Show that $f=0$ a.e.
My Work:
We must prove that $\int_{\mathbb{R}^n} |f|=0$. By Holder's inequality, $|\int_I f|\leq \int_I |f|=\int_I |f\chi_I|\leq (\int_I |f|^p)^\frac{1}{p}(\int_I |\chi_I|^\frac{p}{p-1})^\frac{p-1}{p}$. Hence $|\int_I f|^p\leq |I|^{p-1} \int_I |f|^p$. Since then I was stuck. What else I can do here to proceed? Can anybody please help me?

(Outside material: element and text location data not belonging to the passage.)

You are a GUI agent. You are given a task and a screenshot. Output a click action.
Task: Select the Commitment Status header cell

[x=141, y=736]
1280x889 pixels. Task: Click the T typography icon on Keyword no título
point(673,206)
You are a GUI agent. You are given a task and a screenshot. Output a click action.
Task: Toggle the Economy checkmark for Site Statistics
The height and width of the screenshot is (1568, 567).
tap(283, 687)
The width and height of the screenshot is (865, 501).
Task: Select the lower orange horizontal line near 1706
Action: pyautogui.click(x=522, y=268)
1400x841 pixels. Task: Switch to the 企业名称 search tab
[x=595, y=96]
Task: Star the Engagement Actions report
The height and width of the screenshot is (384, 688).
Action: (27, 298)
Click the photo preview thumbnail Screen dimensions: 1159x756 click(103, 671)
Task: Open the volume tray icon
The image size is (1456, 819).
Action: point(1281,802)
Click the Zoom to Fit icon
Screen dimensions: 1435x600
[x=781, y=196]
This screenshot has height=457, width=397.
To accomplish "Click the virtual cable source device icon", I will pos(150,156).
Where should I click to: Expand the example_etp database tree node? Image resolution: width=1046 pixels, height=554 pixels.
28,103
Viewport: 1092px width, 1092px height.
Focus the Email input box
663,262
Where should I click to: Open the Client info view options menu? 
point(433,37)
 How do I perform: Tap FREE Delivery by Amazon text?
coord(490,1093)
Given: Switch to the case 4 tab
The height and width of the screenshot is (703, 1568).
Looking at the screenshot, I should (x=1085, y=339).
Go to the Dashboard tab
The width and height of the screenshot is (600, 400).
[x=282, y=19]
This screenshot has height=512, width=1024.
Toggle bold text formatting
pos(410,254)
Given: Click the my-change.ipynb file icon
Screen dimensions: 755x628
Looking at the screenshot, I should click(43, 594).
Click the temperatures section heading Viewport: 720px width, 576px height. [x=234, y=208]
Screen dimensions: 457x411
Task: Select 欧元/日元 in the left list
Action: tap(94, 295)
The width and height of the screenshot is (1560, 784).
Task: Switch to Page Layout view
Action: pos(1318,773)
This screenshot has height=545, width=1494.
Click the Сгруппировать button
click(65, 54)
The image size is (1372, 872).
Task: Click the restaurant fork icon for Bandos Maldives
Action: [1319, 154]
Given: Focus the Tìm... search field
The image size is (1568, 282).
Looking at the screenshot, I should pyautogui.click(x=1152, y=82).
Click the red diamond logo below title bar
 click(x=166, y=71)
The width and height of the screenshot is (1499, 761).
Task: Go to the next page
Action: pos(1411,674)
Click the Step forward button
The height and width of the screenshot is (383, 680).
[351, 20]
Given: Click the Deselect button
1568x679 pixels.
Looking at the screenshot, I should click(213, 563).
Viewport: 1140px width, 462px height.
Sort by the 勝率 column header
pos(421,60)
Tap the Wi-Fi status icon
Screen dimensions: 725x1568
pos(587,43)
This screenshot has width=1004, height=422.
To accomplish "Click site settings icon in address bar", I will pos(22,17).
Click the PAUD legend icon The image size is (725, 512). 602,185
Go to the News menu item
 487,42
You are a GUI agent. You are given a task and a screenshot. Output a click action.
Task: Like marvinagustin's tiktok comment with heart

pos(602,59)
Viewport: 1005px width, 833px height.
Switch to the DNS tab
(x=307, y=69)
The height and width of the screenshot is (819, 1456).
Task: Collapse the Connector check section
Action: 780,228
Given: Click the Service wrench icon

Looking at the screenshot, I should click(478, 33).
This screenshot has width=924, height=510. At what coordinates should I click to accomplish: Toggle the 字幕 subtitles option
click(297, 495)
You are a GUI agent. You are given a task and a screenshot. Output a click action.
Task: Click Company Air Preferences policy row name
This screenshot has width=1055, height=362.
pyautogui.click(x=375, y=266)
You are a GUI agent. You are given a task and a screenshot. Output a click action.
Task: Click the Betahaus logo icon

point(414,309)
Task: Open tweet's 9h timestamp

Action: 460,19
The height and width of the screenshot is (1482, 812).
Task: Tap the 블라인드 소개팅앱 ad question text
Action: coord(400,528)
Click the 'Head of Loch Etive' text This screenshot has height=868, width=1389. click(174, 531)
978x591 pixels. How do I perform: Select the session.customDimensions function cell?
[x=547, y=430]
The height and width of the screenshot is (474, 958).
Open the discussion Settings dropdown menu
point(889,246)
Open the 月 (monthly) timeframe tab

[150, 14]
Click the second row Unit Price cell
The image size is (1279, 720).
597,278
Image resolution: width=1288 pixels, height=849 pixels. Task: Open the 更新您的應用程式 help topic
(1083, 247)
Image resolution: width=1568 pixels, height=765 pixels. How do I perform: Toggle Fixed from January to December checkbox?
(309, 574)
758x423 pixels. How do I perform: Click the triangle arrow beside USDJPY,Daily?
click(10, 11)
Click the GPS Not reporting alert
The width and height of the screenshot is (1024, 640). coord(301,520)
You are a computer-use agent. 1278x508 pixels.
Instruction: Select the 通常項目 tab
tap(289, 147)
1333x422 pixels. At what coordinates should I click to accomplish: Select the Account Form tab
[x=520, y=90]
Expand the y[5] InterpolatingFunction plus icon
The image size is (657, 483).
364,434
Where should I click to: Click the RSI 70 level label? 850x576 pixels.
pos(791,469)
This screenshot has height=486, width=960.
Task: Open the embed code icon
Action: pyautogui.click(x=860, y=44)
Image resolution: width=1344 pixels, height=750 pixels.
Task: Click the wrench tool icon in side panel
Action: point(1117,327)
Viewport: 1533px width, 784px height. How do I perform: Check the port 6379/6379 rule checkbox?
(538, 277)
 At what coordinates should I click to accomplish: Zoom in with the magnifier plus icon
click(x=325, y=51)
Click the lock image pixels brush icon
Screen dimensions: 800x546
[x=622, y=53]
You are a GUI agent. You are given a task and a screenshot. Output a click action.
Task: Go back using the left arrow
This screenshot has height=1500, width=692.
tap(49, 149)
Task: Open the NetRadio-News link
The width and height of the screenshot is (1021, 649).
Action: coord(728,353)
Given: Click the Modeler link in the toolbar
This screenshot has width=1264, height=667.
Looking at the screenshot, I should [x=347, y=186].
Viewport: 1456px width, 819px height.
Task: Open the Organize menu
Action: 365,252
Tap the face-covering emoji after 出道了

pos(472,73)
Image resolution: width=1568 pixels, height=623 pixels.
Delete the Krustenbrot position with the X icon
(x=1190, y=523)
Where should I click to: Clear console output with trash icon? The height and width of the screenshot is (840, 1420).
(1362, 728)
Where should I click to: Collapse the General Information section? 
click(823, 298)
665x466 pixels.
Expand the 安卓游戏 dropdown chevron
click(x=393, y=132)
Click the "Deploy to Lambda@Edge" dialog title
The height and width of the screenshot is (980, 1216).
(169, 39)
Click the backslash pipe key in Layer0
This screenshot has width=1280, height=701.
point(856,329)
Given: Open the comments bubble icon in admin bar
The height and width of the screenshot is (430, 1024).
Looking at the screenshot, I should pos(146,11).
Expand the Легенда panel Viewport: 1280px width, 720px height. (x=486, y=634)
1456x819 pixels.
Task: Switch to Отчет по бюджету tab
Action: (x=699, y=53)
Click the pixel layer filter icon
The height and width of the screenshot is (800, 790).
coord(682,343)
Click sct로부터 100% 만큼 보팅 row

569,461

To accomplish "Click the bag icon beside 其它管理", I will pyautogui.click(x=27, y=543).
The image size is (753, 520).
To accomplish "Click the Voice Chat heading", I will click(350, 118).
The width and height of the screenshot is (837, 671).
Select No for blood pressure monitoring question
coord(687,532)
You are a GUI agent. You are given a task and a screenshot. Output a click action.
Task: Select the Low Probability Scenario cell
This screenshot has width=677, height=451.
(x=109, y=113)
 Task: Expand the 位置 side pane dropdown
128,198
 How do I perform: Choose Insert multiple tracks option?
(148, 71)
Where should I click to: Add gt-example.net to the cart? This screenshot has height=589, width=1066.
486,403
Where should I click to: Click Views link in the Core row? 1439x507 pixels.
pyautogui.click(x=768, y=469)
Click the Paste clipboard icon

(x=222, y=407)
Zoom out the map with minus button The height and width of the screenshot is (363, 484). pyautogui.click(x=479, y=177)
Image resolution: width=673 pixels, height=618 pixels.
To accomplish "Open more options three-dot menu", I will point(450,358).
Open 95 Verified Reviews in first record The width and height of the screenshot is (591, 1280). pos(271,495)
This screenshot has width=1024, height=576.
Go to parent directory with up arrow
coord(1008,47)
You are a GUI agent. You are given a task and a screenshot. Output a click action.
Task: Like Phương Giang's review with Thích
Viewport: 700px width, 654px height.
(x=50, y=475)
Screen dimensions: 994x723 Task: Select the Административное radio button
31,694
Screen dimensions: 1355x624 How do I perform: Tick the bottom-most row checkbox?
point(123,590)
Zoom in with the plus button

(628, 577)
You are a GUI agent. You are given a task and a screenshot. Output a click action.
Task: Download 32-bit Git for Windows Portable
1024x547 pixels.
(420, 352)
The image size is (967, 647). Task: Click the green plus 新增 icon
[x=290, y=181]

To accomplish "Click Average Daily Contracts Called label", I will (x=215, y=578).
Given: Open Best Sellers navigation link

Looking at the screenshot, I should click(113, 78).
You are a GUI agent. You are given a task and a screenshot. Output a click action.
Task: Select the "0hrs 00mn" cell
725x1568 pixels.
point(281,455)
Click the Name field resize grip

Suppose (a) holds and that it is not the case that $f$ is $0$ a.e.. Let $x$ be a Lebesgue point of $f$ and of $|f|^p$ such that $f(x)\neq 0$. Then
$$|f(x)|^p=\left|\lim\limits_{I\to x}\frac{1}{|I|}\int_I f\right|^p$$
and
$$|f(x)|^p=\lim\limits_{I\to x}\frac{1}{|I|}\int_I |f|^p,$$
so
$$\lim\limits_{I\to x}\left|\frac{1}{|I|}\int_I f\right|^p=\lim\limits_{I\to x}\frac{1}{|I|}\int_I |f|^p,$$
and recall these are nonzero limits. Thus given $c$ with $0<c<1$, there exists $I$ sufficiently small centered at $x$ such that $\left|\frac{1}{|I|}\int_I f\right|^p>c\frac{1}{|I|}\int_I |f|^p$. Therefore (b) does not hold.